Researchers at Cofense detected a new phishing campaign in which attackers use a multi-compression technique to trick users into downloading fake image files.
The multi-compression method, aka nested archive method, is a commonly used technique to trick email security tools into marking infected attachments as clean and legitimate. The technique is not new, but it recently gained popularity. This method works by storing an archive within another, and thus, Cofense says, it can fool some secure email gateways (SEGs) that are limited in how deep they check a compressed file.
The campaign, which involved deploying BazarBackdoor, started earlier this month and targeted enterprise recipients with an environmental theme.
BazarBackdoor is Trickbot’s Trojan that, once installed, deploys a network-compromising toolkit and provides remote access for the threat actors.

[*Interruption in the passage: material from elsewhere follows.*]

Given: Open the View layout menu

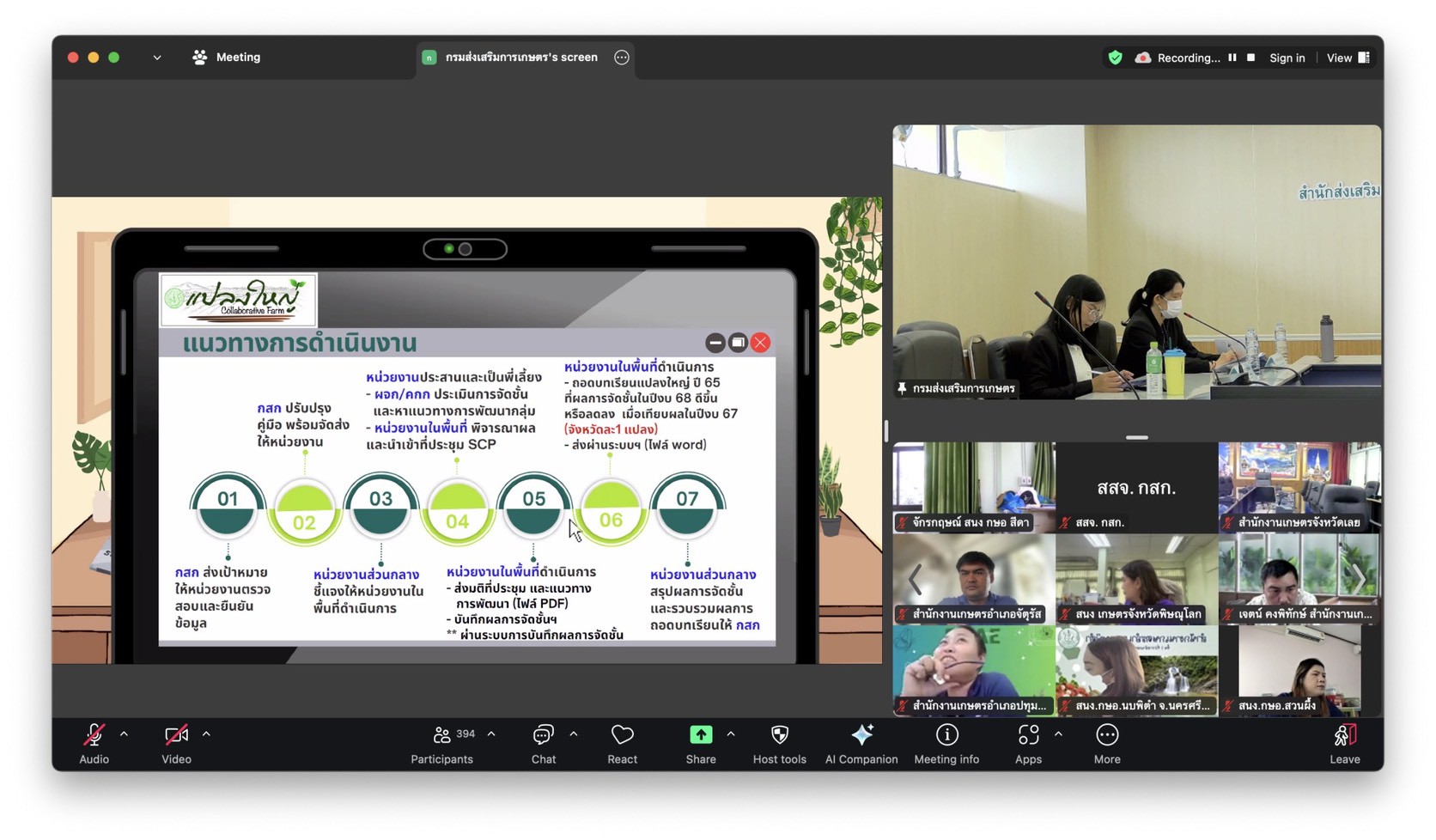Looking at the screenshot, I should coord(1348,58).
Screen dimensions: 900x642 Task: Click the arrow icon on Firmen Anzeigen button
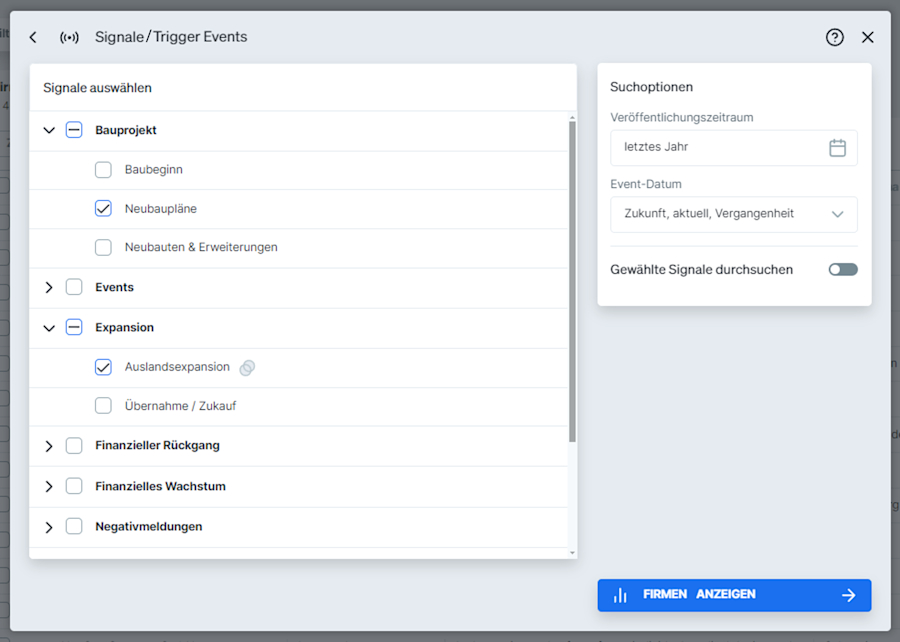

A malicious JavaScript file that was used to deliver the malware was secretly built into ZIP and RAR archive packages. The file downloaded a payload that included a file with an image extension.
Cofense says attackers used various nested archive types because “it has the chance of hitting the SEG’s decompression limit or fails because of an unknown archive type.”
Obfuscated files can also trick security detections if there are have multiple layers of encryption in archives.
“Once executed, the obfuscated JavaScript would download a [BazarBackdoor] payload with a .png extension via an HTTP GET connection,” Cofense said explaining that the payload is an executable with the wrong extension.
Once deployed, BazarBackdoor can download Cobalt Strike, a popular network testing tool among hackers and pentesters alike, which attackers used to execute arbitrary code and to move laterally in the environment.
After gaining access to high-profile victims’ systems, threat actors could launch ransomware attacks, sell access to other criminals and steal sensitive information.